Eating is a complex behavior that is integrated across several brain regions. Communication between these areas involves numerous neurohormones, neurotransmitters, receptors, and intracellular signaling pathways. The arcuate nucleus of the hypothalamus (ARC) responds to nutrients and circulating hormones and communicates with the lateral hypothalamus (LH) to initiate eating, and to the paraventricular nucleus (PVN) of the hypothalamus to inhibit eating. The ARC, LH, and PVN are interconnected and communicate with the hindbrain, including the nucleus of the solitary tract (NTS) [9–11]. Estrogen receptors are located in CNS regions that influence food intake [12–14], and the effect of estrogens on feeding and energy use occur via these receptors [15–20].
Many studies involving gene expression focus on a limited number of genes. DNA microarray technology offers a broad approach to identifying genes that are differentially regulated in response to treatment. We utilized microarray analysis to explore gene expression changes induced by estradiol benzoate (EB). mRNA was isolated from the ARC, PVN, and NTS of ovariectomized (OVX) rats treated with EB (n = 3) or Oil vehicle (n = 3). We explored genes associated with energy balance and candidate genes for future studies. Microarray results for over 23,000 genes are available in NIH’s Gene Expression Omnibus (GEO).
Materials and methods
Surgery
Adult (90 days old), female Sprague-Dawley rats (Charles River 001CD) were bilaterally OVX using a protocol well established in this laboratory [21–23]. Briefly, rats received oral meloxicam (0.15 mL at 1.5 mg/mL), then were anesthetized with isoflurane (3–5% induction; 1.5-3% maintenance). Using a ventral approach, ovaries were removed, and rats were allowed to recover one week before implementing the EB treatment protocol. Body weight was recorded throughout the study to assess animal health and confirm the effects of treatment.
EB treatment protocol
Animals received subcutaneous injections of either 10 µg EB in 0.1 mL of oil vehicle (EB; n = 3) or 0.1 mL of oil vehicle (Oil; n = 3) for two consecutive days (see timeline in Additional file 1). This schedule simulates the rise and peak of EB during the proestrus phase of the four-day estrous cycle. Tissues were collected 48 h after the second EB injection, a time point corresponding to maximal physiological and behavioral effects of EB [23]. Uteri were collected and weighed to confirm estrogenic activity [22, 23]. This well-established protocol, adapted from Woolley and McEwen, along with confirmation of EB effects on uterine hypertrophy by Miura et al. eliminates the need to measure circulating EB levels [22–26].
Tissue collection
On the day of termination, rats were anesthetized with CO_2_ inhalation and decapitated. Following established protocol [25], brains were rapidly extracted, flash-frozen in liquid nitrogen, and stored at -80 °C until tissue punches were collected. Bilateral punches from coronal sections were obtained from the ARC, PVN, and NTS using a 1 × 3 mm tissue punch. Locations were determined using stereotaxic coordinates from the Paxinos and Watson atlas [27], with major landmarks described in previous publications from this lab [28, 29]. Using the following coordinates, samples were collected from the ARC (− 2.64 to − 3.24 from bregma), PVN (− 1.32 to − 1.92 from bregma) and NTS (− 13.56 to − 14.40 from bregma). Tissue was stored in RNAlater and frozen (Ambion, AM7020) until mRNA isolation [25].

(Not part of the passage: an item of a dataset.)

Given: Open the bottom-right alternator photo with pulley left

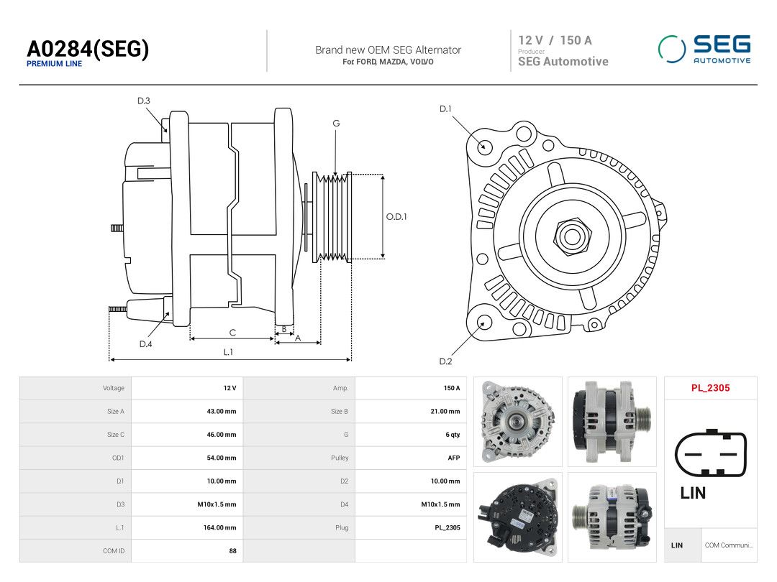Looking at the screenshot, I should [612, 517].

RNA isolation and microarray analysis
RNA was isolated using a Biorad Aurum Total RNA Mini kit (732–6820) per manufacturer’s instructions. RNA was sent to Thermo Fisher Scientific, Inc. (TFS) for transcriptome analysis. The mRNA samples passed all quality control checks. The microarray, Rat Clariom S Pico Assay (Applied Biosystems, 902937), compared gene expression for EB-treated versus Oil-treated rats for over 23,000 genes. TFS required a minimum of three samples per treatment group for the microarray; three samples from the PVN, ARC, and DVC of EB- and Oil-treated rats were provided. Although microarray studies often use fewer replicates due to cost and time, a minimum of three replicates is recommended [30]. Gene notation follows the National Center for Biotechnology Database: proteins are capitalized (e.g., “OXT”), whereas mRNA is referred to as “Oxt”.
Statistical analysis
Cell intensity (CEL) files from the microarray analysis were background-adjusted, normalized, and log [2] transformed by TFS following methods described by Irizarry [31]. Processed output chip files (CHP) were analyzed using the Transcriptome Analysis Console (TAC) software 4.0. TAC utilizes an empirical Bayes (eBayes) method with one-way ANOVA (t-test not available in this software) to assess statistical significance at p < 0.05 and an absolute fold change ≥ 2. The eBayes method is commonly used as a data reduction tool to stabilize variance in studies that include thousands of genes [32]. TAC reports both unadjusted p-values and values for false discovery rates (FDR). Data are reported as means ± standard deviation (SD) of signal intensity (Log 2) and fold change (Log 2), with fold change presented as absolute values.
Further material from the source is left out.